Славушка попил из ведра воды, пошел в горницу. В сенях беспросветная темь, далекий собачий лай, все вокруг спало. Славушка открыл дверь. В столовой ярко горела лампа, на деревянном диване сидели мать и отчим, они порывисто отстранились друг от друга.

— Ты чего? — спросила Вера Васильевна.

— Проснулся.

— А я не хотела тебя будить.

— Не уезжайте завтра, — сказал Славушка отчиму. — Нам тут без вас не привыкнуть.

— А на войне ни к чему не привыкнуть, — ответил отчим. — Здесь тоже вроде как на войне… — У него грустные глаза. — И убежать от нее нельзя. Если я задержусь хоть на день, буду уже не доброволец, а дезертир.

— Понимаю, — сказал Славушка.

Ему жаль отчима. Он уходит в залу, вставляет отчима с Верой Васильевной.

— Пойдешь со мной? — утром спрашивает отчим мальчика.

— Куда?

— На Кудыкину гору, лягушек ловить…

Он еще не знает, что эти «лягушки» спасут ему жизнь. Им недалеко идти, в «волость», так все называют волисполком. Вот оно — одноэтажное кирпичное здание на бугре. Слюдяные какие-то оконца. Жесткая коновязь перед низким крыльцом…

Пыльный коридор и три двери. «Налево пойдешь — сам пропадешь, прямо пойдешь — коня потеряешь, направо — оба погибнете…» Налево — военкомат, прямо — земельный отдел, направо — президиум.

— Сейчас увидишь Быстрова, — говорит отчим. — Глава здешнего правительства.

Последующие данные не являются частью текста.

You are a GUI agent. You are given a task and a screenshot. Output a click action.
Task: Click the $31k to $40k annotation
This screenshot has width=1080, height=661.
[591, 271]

На стенке в позолоченной раме портрет кудлатого старика, под портретом письменный стол и обтянутый черной кожей диван, и левее, у окна, дамский письменный столик.

За дамским столиком грузный мужчина с обвисшими черными усами.

— Дмитрию Фомичу, — здоровается отчим. — Вчера был у Ивана Фомича.

— Слышал, слышал.

— А сегодня к вам.

Оказывается, это брат Ивана Фомича, в прошлом волостной писарь, а ныне секретарь исполкома.

Федор Федорович взглядывает на Маркса.

— А где…

Он имеет в виду Быстрова.

— Борется с контрреволюцией, — говорит Дмитрий Фомич как о чем-то само собою разумеющемся. — Поехал в Ржавец, отбирать у дезертиров оружие.

Федор Федорович подает Никитину справку о своем зачислении в Красную Армию.

— Разумно, — одобряет Дмитрий Фомич. — Теперь к вашему хозяйству не подступиться, а то Степан Кузьмич нацелился на одну вашу лошадку…

Не понять, кому сочувствует Дмитрий Фомич — Быстрову или Астаховым.

— Надолго к нам?

— Сегодня уже.

— Мало погостевали.

— Ничего не поделаешь.

— Обратно в Москву?

— Нет, прямо в Ростов.

Никитин регистрирует удостоверение, что-то вписывает в толстенный гроссбух и выдает Федору Федоровичу справку.

Отчим и пасынок возвращаются домой.

— Ты помнишь отца? — спрашивает отчим.

Славушка кивает.

— От всех слышал о его честности, кажется, это была самая его характерная черта.

Славушка кивает.

— Вот и ты будь таким.

Славушка кивает.

— Не огорчай маму, береги, кроме тебя да Пети, о ней некому позаботиться…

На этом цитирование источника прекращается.